Thanks for the explanation, Mike.
This helpful principle is expressed on page
105:
"a parser for any construct (simple or complex) consumes its own
delimiters and only its own delimiters"
Separators belong to the file, terminators belong to the
record.
The lenient record-per-line text file can be viewed in
several ways, such as:
file with prefix separators and optional terminator =
[record, {newline, record}], [newline];
file with suffix
separators and optional terminator = [{record, newline}, record],
[newline];
file with terminated records last optional =
{terminated record}, [record];
terminated record = record,
newline;
record = characters except
newline;
newline = CR, LF;
Is
there anything to choose between these interpretations? Perhaps it's not our
business to worry about it anyway.
I did
indeed mean that the property is redundant, and was advocating the smallest
possible language. I still favour a small language, but I now accept that it
needs to be supported by a rich library of convenient secondary properties
in which controlled redundancy is acceptable. We don't need to talk of
eliminating such constructs providing we can find a good way to express this
language/library division.
Simon
I forgot to clarify Simon's
question on sp165.
This was the
'finalTerminatorCanBeMissing" property.
We considered the comment that this might be unnecessary.

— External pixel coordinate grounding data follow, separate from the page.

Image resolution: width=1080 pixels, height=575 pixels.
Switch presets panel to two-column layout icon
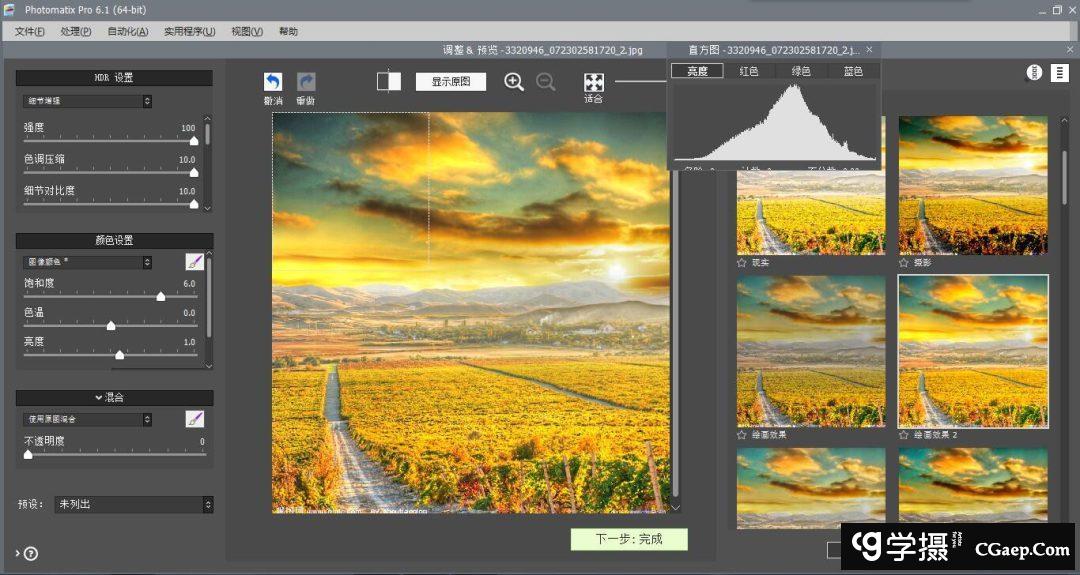click(1060, 73)
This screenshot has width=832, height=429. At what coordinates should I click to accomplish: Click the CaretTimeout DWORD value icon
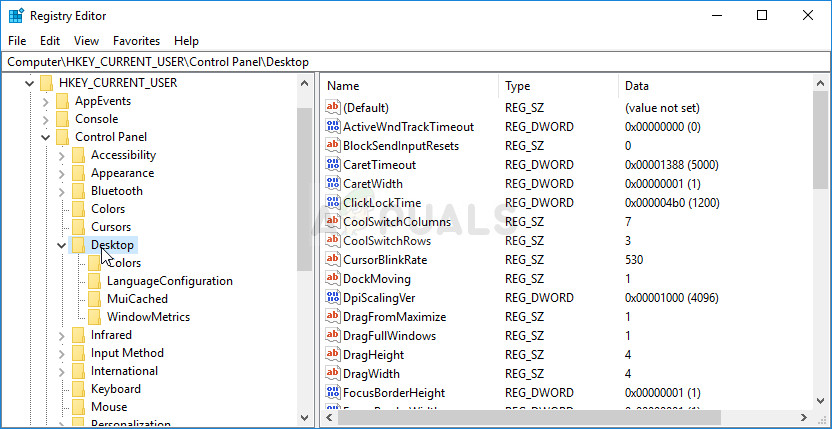333,165
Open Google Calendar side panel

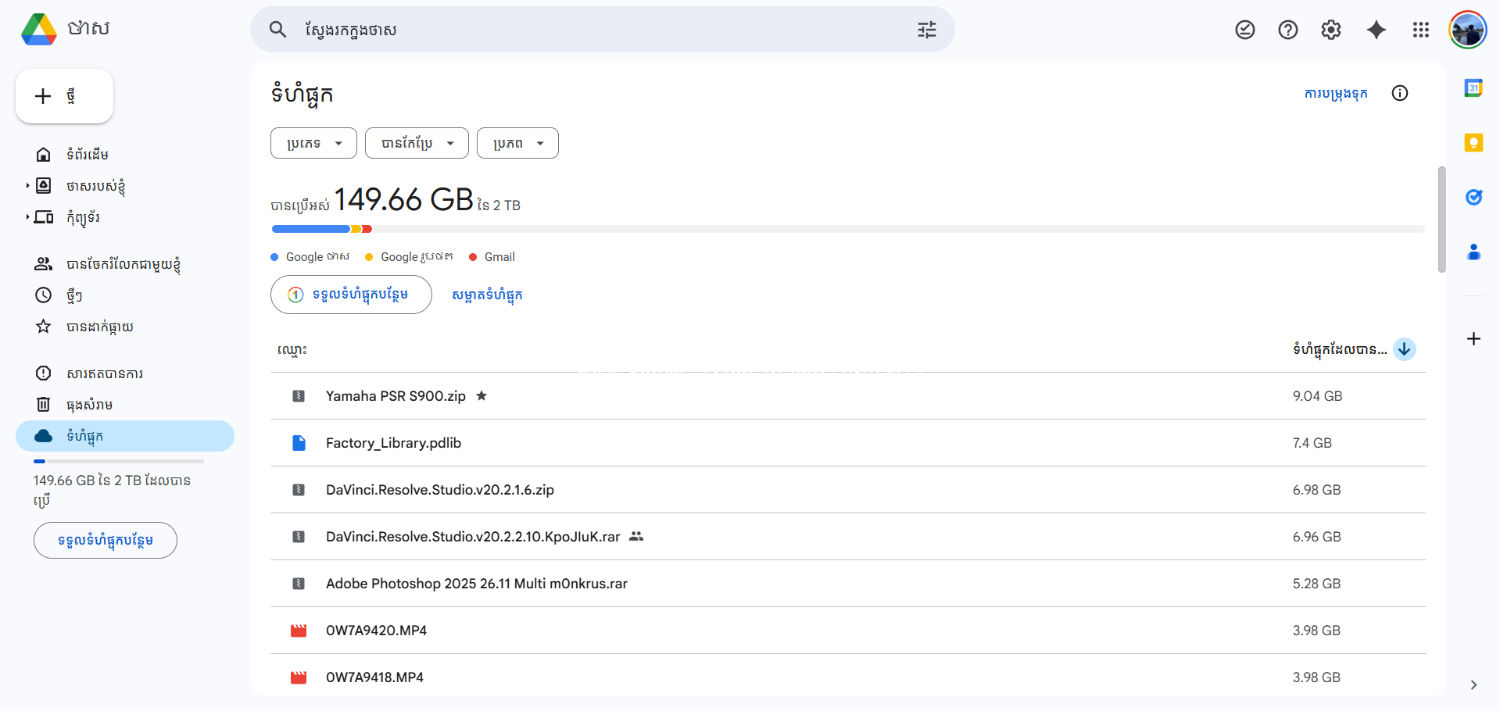(x=1473, y=88)
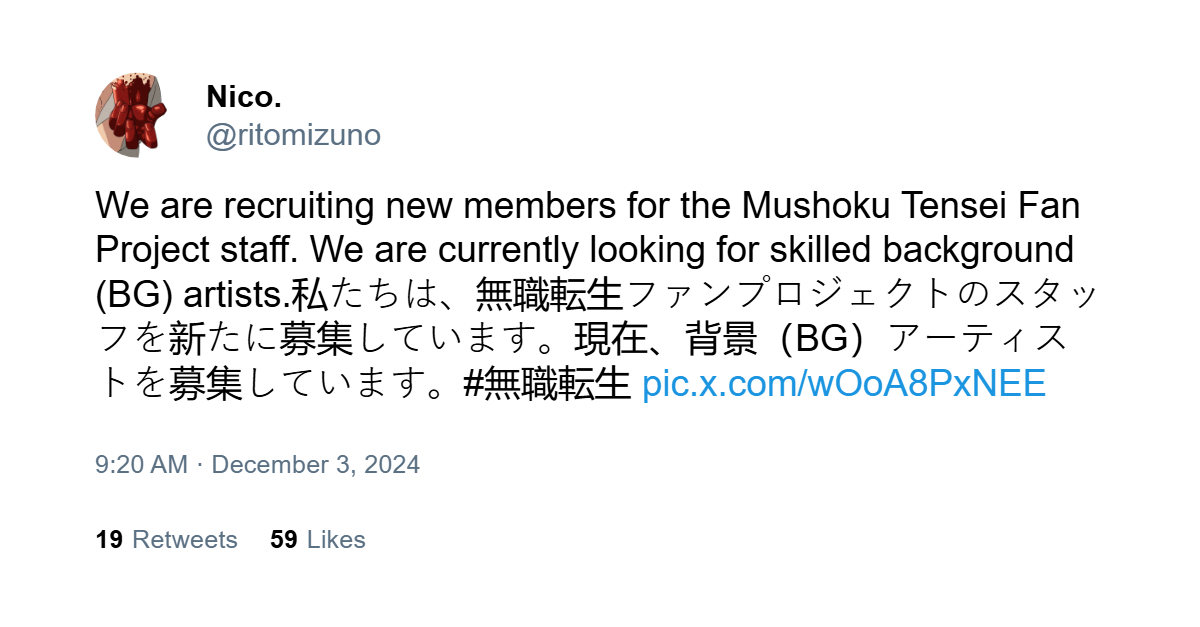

Use case: file of text format.
Each "record" in the file is terminated by a CRLF so sez the user. At the top
level this file contains an array of these records.
The file might or might not have a CRLF at the end of
the file because human beings might have edited the file with a text editor,
and either inserted or neglected to insert this final CRLF.
We want the file format to be legal with
or without the final CRLF; however, all prior CRLFs in the file must be
present.
So how to express
this:
1) CRLF is a terminator of the
record
2) CRLF is an occursSeparator
of the enclosing array, records have no terminator. We enclose the array in a
sequence group where the array is followed by a hidden "optional" (minOccurs=0
max=1) element of fixed="CRLF" string value.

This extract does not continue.